There is also provision under the Act for making “Wild Rivers Codes” governing the use of particular wild river areas.

In April 2009, the Queensland government declared various rivers and river basins in Queensland to be “wild river areas”, including some rivers in Cape York.

Backlash against Wild Rivers Act

Naturally enough, the wild river areas correspond with the areas in which many indigenous people live. Some indigenous people, such as Noel Pearson, argued that the Wild Rivers Declarations had been made without sufficient consultation of indigenous owners of the land, and that the Declarations would have the result of retarding investment and economic growth in the area, leading to further disadvantage on the part of indigenous people. In February 2010, Tony Abbott proposed legislation which would amend the Queensland legislation. However, a Labor-dominated Senate inquiry concluded that the Queensland legislation should remain.

In June 2010, Senator Scullion, the Opposition’s indigenous affairs spokesperson, put forth a further private members’ bill (the Wild Rivers (Environmental Management) Bill 2010 (No.2)) which was in substantially the same terms as Tony Abbott’s earlier Bill.

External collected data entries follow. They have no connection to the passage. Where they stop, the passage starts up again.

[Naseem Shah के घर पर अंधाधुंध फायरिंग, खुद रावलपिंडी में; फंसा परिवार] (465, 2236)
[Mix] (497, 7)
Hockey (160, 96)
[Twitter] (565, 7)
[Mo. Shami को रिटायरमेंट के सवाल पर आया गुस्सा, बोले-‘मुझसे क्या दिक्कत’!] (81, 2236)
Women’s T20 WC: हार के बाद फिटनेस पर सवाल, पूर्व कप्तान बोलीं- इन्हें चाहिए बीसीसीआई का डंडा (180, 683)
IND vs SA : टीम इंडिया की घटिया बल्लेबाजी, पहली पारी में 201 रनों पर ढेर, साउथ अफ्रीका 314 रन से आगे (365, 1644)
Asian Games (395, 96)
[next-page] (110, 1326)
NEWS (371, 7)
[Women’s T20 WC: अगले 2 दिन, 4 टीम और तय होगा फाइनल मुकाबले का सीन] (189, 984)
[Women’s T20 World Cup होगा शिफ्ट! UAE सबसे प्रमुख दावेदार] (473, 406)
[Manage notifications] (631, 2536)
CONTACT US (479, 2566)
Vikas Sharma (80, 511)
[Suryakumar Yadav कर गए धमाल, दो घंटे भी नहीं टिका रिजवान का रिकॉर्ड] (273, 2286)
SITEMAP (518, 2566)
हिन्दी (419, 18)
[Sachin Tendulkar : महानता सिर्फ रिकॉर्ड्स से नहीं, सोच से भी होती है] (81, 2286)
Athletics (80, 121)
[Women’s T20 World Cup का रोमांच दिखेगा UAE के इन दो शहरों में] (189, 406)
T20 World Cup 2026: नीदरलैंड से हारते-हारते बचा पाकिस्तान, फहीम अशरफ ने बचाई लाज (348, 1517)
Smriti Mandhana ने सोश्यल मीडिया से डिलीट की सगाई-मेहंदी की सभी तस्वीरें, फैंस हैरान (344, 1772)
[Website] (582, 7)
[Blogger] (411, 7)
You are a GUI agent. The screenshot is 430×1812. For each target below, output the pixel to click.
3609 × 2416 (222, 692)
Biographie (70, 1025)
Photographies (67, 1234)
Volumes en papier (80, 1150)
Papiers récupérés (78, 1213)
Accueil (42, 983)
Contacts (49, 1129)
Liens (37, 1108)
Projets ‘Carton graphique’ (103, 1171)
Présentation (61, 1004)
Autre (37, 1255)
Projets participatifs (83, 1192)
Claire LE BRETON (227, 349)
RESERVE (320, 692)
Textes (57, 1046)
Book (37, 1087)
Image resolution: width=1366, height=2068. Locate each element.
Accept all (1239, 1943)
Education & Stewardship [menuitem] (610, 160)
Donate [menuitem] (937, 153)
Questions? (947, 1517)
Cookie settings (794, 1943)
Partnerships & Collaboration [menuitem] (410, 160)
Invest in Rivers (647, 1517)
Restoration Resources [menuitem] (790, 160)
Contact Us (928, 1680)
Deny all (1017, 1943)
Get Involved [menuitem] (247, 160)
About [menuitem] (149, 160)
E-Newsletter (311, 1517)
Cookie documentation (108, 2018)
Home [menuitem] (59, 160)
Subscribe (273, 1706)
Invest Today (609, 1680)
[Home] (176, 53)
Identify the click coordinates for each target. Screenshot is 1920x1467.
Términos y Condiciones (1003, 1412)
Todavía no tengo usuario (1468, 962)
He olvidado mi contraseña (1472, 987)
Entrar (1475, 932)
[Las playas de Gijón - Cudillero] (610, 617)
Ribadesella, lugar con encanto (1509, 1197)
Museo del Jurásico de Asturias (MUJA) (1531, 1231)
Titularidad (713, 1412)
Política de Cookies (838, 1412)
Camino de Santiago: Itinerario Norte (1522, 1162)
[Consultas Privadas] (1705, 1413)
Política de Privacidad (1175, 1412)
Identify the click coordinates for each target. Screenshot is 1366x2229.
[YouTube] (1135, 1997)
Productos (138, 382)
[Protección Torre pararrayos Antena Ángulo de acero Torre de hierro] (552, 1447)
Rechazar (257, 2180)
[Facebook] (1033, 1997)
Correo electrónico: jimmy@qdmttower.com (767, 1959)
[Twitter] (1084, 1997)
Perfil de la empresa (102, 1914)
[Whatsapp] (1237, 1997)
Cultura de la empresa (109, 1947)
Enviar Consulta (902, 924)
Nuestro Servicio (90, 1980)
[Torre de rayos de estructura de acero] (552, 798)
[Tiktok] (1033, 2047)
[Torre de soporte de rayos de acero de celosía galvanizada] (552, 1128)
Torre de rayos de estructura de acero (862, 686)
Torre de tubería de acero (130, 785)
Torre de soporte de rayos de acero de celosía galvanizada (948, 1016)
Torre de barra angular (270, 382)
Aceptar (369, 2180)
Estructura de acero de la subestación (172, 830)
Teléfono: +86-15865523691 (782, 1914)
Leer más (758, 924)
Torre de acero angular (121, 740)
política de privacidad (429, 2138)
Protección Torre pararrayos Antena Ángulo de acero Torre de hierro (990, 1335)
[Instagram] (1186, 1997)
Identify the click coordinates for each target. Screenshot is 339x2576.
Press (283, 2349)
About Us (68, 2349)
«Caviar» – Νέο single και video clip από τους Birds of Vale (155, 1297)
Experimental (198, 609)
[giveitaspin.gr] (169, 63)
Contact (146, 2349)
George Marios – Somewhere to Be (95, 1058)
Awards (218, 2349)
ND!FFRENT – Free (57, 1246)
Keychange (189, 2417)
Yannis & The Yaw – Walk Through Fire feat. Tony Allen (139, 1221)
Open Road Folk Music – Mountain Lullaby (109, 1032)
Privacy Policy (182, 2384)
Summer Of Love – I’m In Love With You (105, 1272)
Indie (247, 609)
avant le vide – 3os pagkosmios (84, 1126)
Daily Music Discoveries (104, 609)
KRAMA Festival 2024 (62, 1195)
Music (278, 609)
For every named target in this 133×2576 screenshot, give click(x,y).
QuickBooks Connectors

The intention of the Bill was to amend the Queensland Wild Rivers Act, because to the extent that State legislation is inconsistent with Federal legislation, Federal legislation will prevail pursuant to s 109 of the Constitution. Section 4 of the Bill states, inter alia:

(2) It is the intention of the Parliament that this Act be a special measure for the advancement and protection of Australia’s indigenous people.
(3) In particular, it is the intention of the Parliament that this Act protect the rights of traditional owners of native title land within wild river areas to own, use, develop and control that land.

Section 5 of the Bill provides that “the development or use of native title land in a wild river area cannot be regulated under the relevant Queensland legislation unless the Aboriginal traditional owners of the land agree.”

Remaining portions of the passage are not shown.